Liquid crystal devices (LCD) typically comprise electrodes on the opposite sides of a layer of liquid crystal that changes polarization of incident light in response to an applied voltage. When no electric field is applied, light does not changes polarization and passes through the polarization filter; when an electric field is applied, the polarization changes and the polarization filter absorbs light.
These two types of spatial light modulators, DMD and LCD, are suitable and widely utilized for projection television and computer display systems. However, these spatial light modulators have technical and physical limitations that limit their usage in holographic systems and other modern technical applications that require high resolution, i.e. small size of pixels. The DMDs and LCDs typically have a geometric size of pixel elements on the order of dozens of microns. For example, a typical micro-mirror element has size of 10-20 microns (&mgr;m). Another disadvantage of existing spatial light modulators is that they have a long time of modification of the optical elements state, i.e. changing the image pattern, on the order of milliseconds.

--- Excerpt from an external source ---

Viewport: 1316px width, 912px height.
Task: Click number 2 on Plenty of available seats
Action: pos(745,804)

There are other types of spatial light modulators used for specific applications. One such type is known as multiple quantum-well device that is comprised of multiple layers of semiconductor material sandwiched between transparent electrodes. The voltage applied to electrodes alters the absorption of light in the wavelength near the band gap of the material, which is typically GaAs or AlGaAs. An example of a multiple quantum well spatial light modulator, specifically for optical pattern recognition, is disclosed in U.S. Pat. No. 5,844,709. That device is designed to provide a combination of optically and electrically addressed spatial light modulators for the specific task of high performance pattern recognition. However, multiple quantum well devices are not well suited for other tasks of spatial light modulators because those devices can operate only in a limited spectrum of light near the band gap of the material, normally in the infrared spectrum. Further, the quantum-well modulator is difficult, and therefore costly, to fabricate with a large size of image area. Another type of spatial light modulator uses a magneto-optic material that changes polarization of incident light depending on the magnetization of pixel elements.

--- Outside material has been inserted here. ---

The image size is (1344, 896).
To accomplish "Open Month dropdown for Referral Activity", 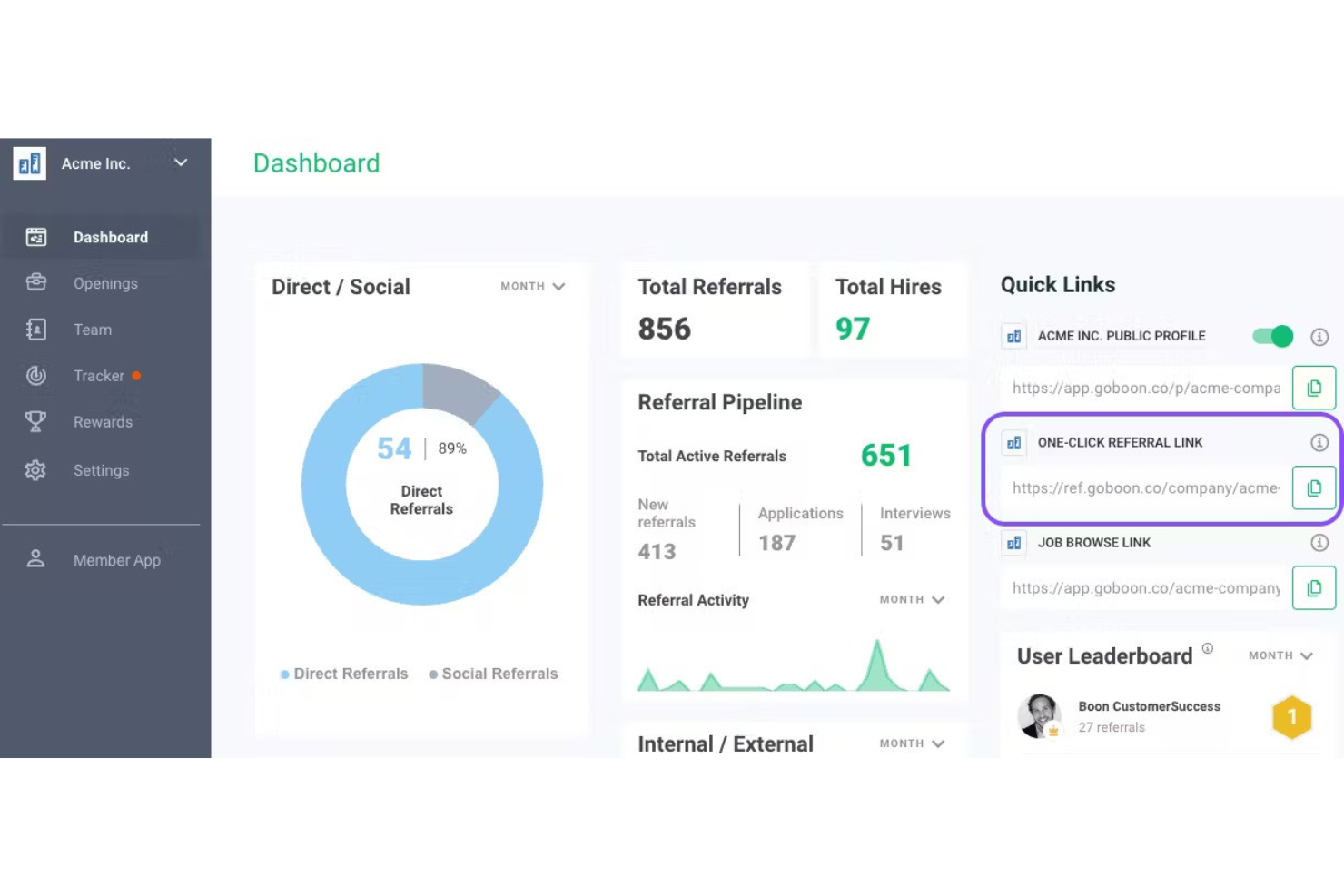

A further known type of light modulators is based on electro-optic materials that change their refractive index in response to an electric field. A first-order (linear) electro-optic effect, known as the Pockels effect, and a second-order (quadratic) electro-optic effect, known as the Kerr effect, occur in response to the electric field. Electro-optical devices typically utilize optical materials such as LiNiO
3
or lead zirconate titanate ceramic (PLZT). Such electro-optic light modulators are typically used for time-modulation of a light beam. But such devices are usually not designed and not suitable for spatial modulation of light specified by a 2-dimensional high-resolution pattern. Further, the size of a typical electro-optical modulator is quite big, so it is insufficient to serve as an element of a high-resolution spatial light modulator.

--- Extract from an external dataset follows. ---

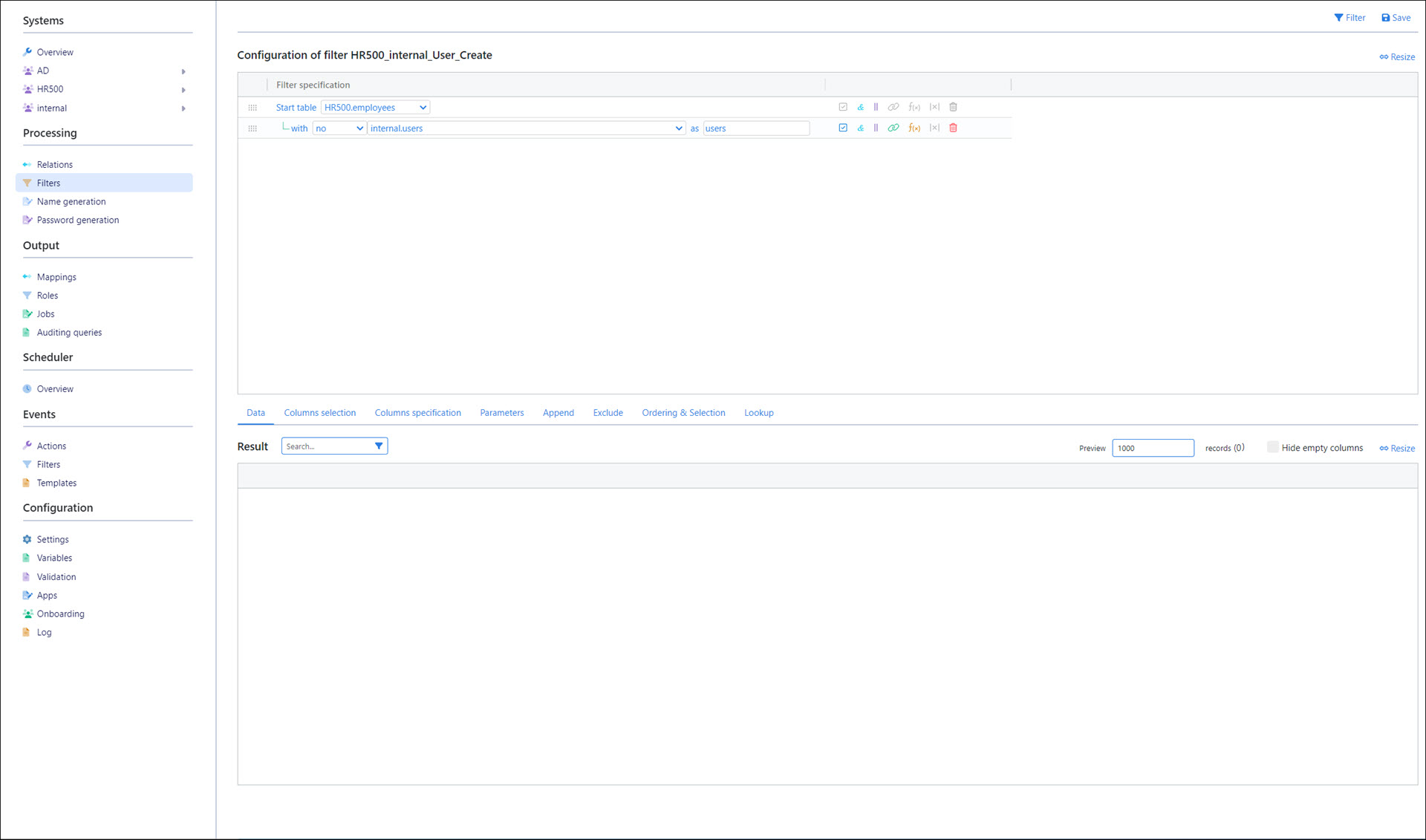Expand the HR500 system in the sidebar
This screenshot has height=840, width=1426.
click(183, 90)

A classical electro-optical modulator is comprised of a wafer or volume of electro-optic material with electrodes attached to opposite sides of the material. Such device is capable of time-modulation of light beam. There have been attempts to make a compound optical system by combining multiple electro-optical modulators on one wafer. For example, U.S. Pat. No. 4,746,942, suggests a wafer of electro-optic material with a number of surface-mounted electrodes to form multiple independently operated electro-optic modulators. However, this type of device suffers from interference of the electric fields between electrodes, which limits how many modulators can be on one die. One solution to this problem is disclosed in U.S. Pat. No. 6,486,996, which suggests an optical system comprising a plurality of discrete protrusions of electro-optic material. Each discrete protrusion is electrically and optically isolated from each other. Such device permits multiple electro-optical modulators placed closely on one die. Nevertheless, that device is designed for time-modulation of a fixed number of light beams, such as used in printers and telecommunication. That device is not designed and not capable to perform at high-resolutions because the size of the optical elements (protrusions in electro-optic material) is far too large for displaying a high-resolution image pattern.
Holography is the application of optical technology best known for reproducing three-dimensional images. In addition to the simple production of 3-dimensional images, modern holography is used in broad range of applications, which includes, for example, holographic interferometers, optical memory systems, optical information processing systems, adaptive optics and may other technical areas. Typical holographic devices utilize film for recording the interference pattern of two beams of light, one reflected from the object and one reference beam. The two beams are created from a laser passed through beam expander optics and through a beam splitter that separates incident laser light into two beams. One fraction of the laser light is reflected from the beam splitter and directed toward the object, and a portion of light is reflected from the object and incident to a recording media (which is a film or glass plate covered with photographic emulsion). A second portion of laser light passes through the beam splitter and is reflected by a mirror toward the recording media such that the two laser light beams generate an interference pattern that is recorded on recording media. The photographic emulsion on the recording media is then developed by known photographic development process. The recorded hologram picture can be reconstructed by illuminating the developed film with the light beam at the appropriate incident angle, typically equal to the incident angle of the original reference light beam. The resulting reflected or transmitted light creates virtual or real image of the original object, depending on the setup of light beams during the recording. Some types of holograms may be observed (reconstructed) using conventional (non-laser) white light source. Other types of hologram may be observed only using laser light source.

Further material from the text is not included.